The management of Sime Darby Liberia has responded to an article published by Frontpage Africa in its online edition of 2 December 2012 in which the company said it inserted "certain false claims and inaccuracies."
"Sime Darby Berhad would like to correct certain false claims and inaccuracies contained in the story," the management said in its response, and went on by giving detailed information on how it came to being.
"In 2009, the Government of Liberia granted Sime Darby a concession to develop 220,000 hectares of land as it sought to rebuild its economy," it said, noting that while it is proud to be a long-term investor and part of this nation-building process, the agreement does not mean "we will develop all of the concession area."
According to the company "It allows us to engage the communities under the Free, Prior and Informed Consent (FPIC) process and if the populace objects, we will not develop the land. Sime Darby will respect the wishes of the communities in Gbarpolu if this is the case."
In its response, the management said the article was based on a conference in Bopolu City on 27-29 November, which was co-organized by the Sustainable Development Institute (SDI), a non-government organization (NGO), adding "It is worth pointing out that Sime Darby was not invited to the conference. We have, however, been engaging with various stakeholders - including NGOs and SDI - ever since the launch of our first estate in May 2011."
"The article claims that Sime Darby took land from the communities, quoting 65-year old Abdul Suma, a farmer from Grand Cape Mount."
However, the management said such was not true, and noted "Sime Darby does not grab land and it is our policy to conduct FPIC before any work is done."
"Sime Darby respects the local laws of Liberia and the traditions and practices of its people. It has dealt openly with the Government of Liberia throughout. At the beginning, there was some confusion around designation of land, which led to objections by some local communities."
"As a result, Sime Darby ceased operations, engaged in wide-ranging consultation, and offered appropriate compensation in affected areas. The consultation and communication with stakeholders are ongoing."
According the company, this is an ongoing process that has not been easy, but it is continuing to work closely with the local communities to improve the situation for the benefit of all involved.
"This is how we are learning from our maiden foray into Africa and we believe improvements can be made with willingness and good faith on all sides."

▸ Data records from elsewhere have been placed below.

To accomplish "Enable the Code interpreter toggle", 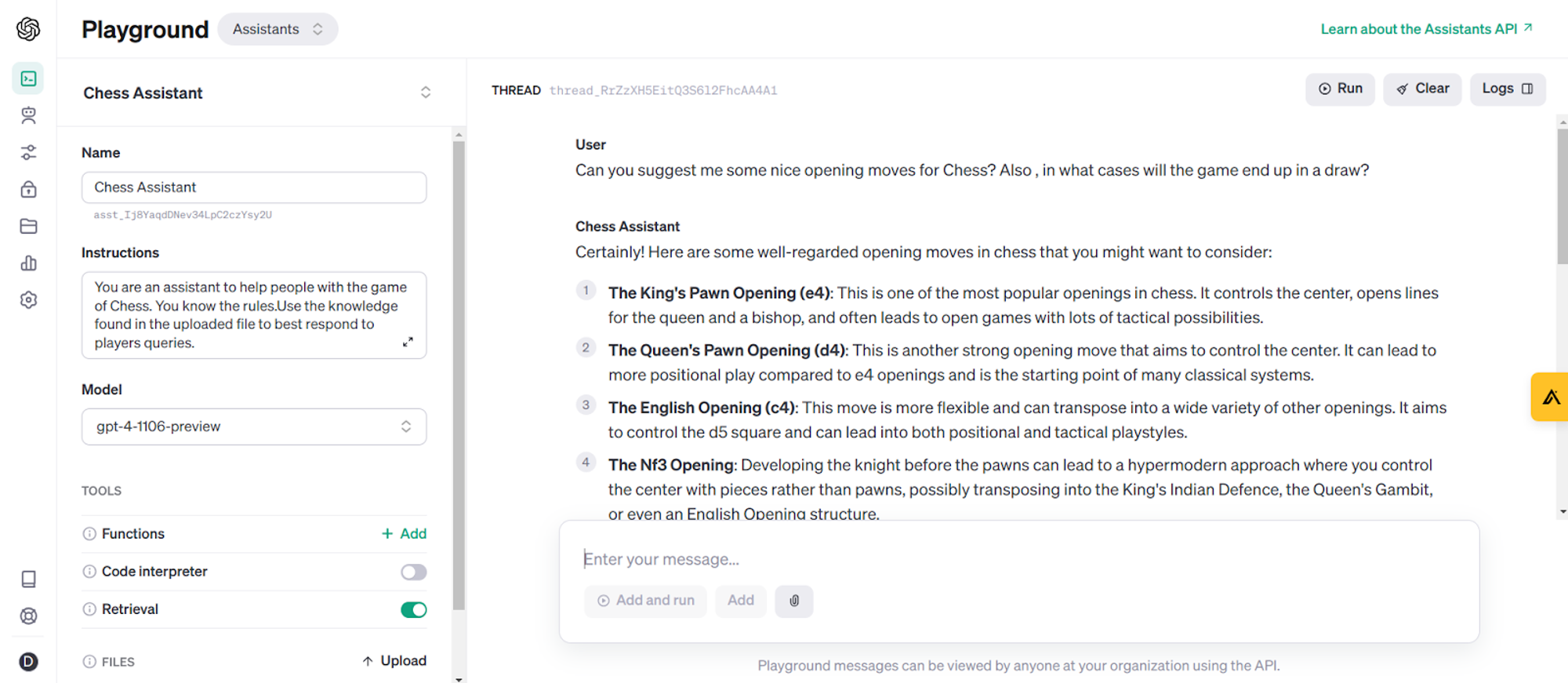I will click(413, 572).
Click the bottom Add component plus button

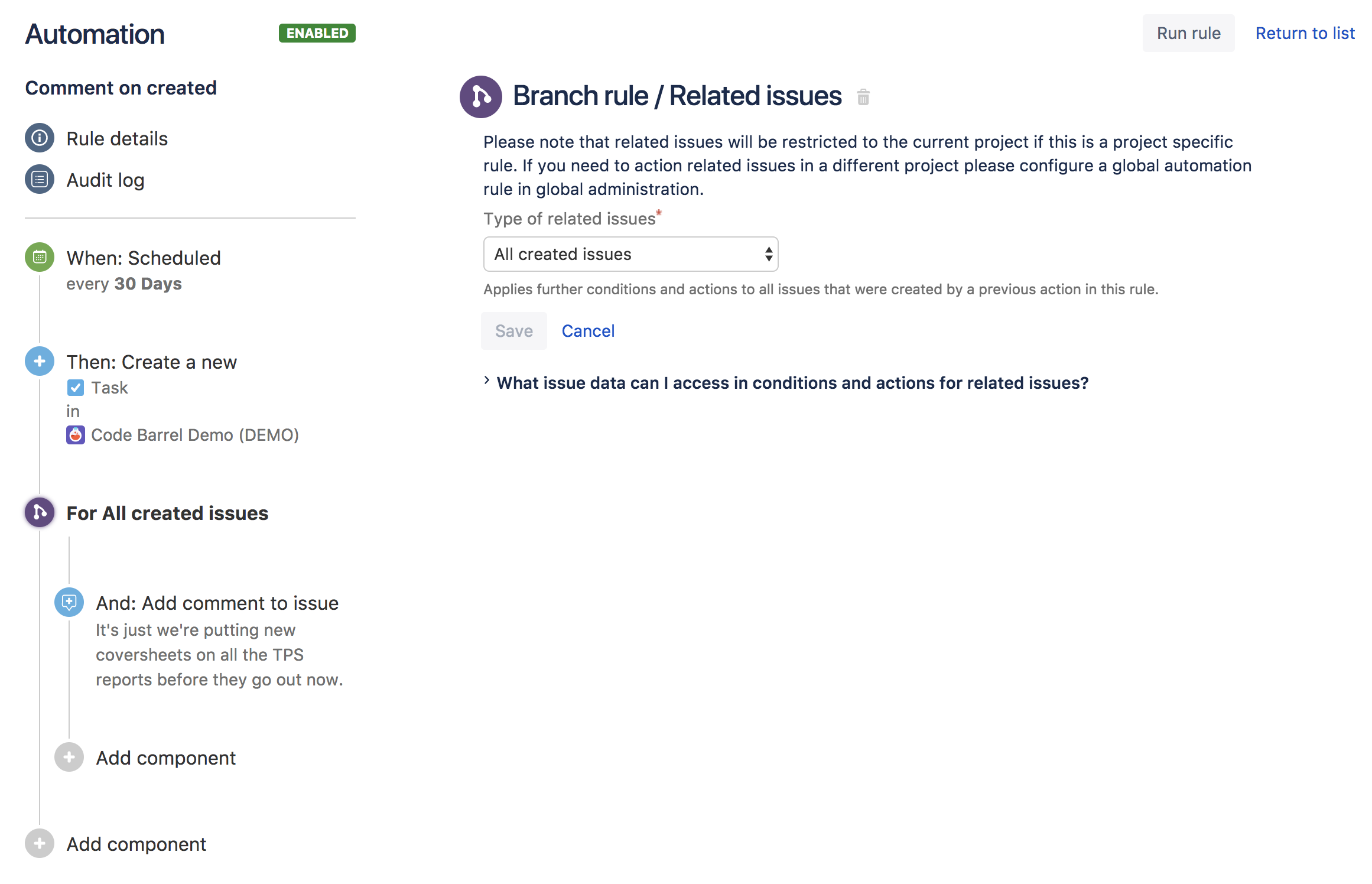[x=40, y=843]
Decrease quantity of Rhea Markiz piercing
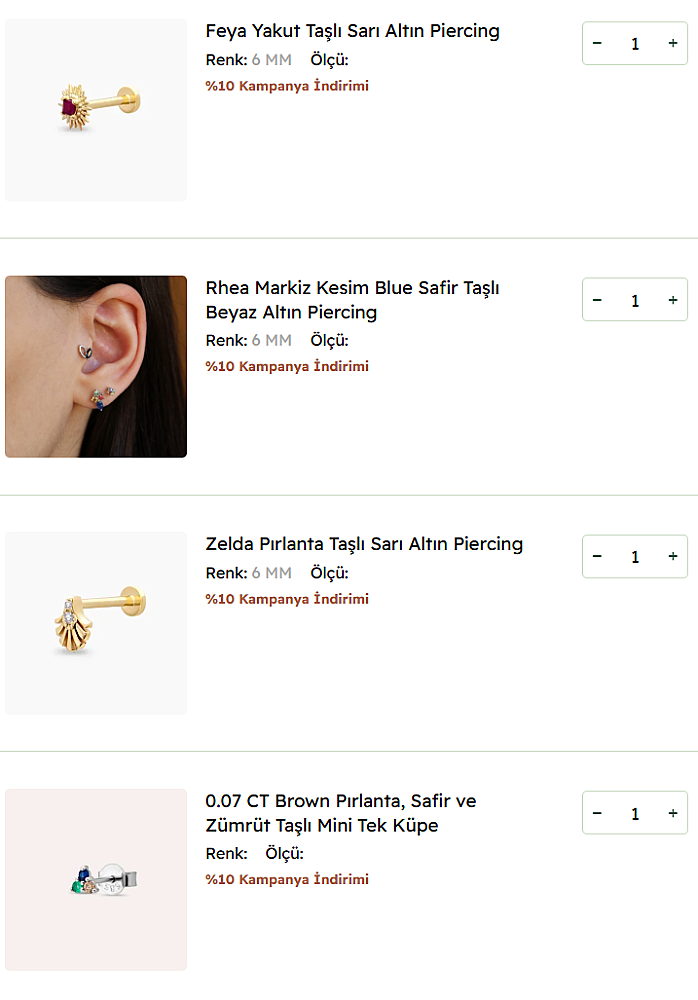The width and height of the screenshot is (698, 1000). pos(597,300)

For example, the company said "we now have gone a step further to engage communities in the participatory mapping process."
"This involves the community, with help from local and international NGOs, making maps and marking boundaries for all sites that are of cultural, economic, religious and other significance to them. These boundaries and sites will be off limit to us. We have also decided for larger than usual buffer zones of up to 2 km to ensure that food crops and other traditional farming can still be done."
"We recognize that long term food security is vital and that issues have arisen in the past, so we are buying sheep for the project affected communities (PACS) to breed. To address immediate needs, we have started to provide one free 50kg bag of rice per month to those above 60 years old and the disabled in the next 5 months. We also help PACs to use swamps for intensive rice or cassava farming. We have even hired another 700 permanent workers from PACs to make sure that each household has at least one person permanently employed at Sime Darby."
"The article also suggests that Sime Darby create jobs using the timber and diamond within the concession areas. Sime Darby is not involved in the timber or precious stones business and we already employ 3,700 people, which is 8 times more than needed based on the land we have developed so far. Our permanent workers also enjoy wages that are higher than local industry standards at a minimum of US$5.51 a day. On top of that, they are given 100kg of subsidized rice. All PAC residents also enjoy free medical services at clinics built by Sime Darby."
Apart from medical facilities, Sime Darby believes in providing education under our corporate social responsibility initiatives. We had a ground breaking ceremony for a secondary school (12 classrooms) just outside of Senii Town, which Sime Darby will build and operate on its own expense to provide education to children in 6 towns that are too remote from public and Sime Darby's existing 16 schools. These children have never been to school and they will get one hot meal per day, too. The school should open in April 2013.
Land issues in Liberia have not been straightforward, but Sime Darby is now leading the way in ensuring that its practices (especially around FPIC) mean that the needs of local communities remain paramount. Its actions have been endorsed by independent NGOs such as Green Advocates and community leaders.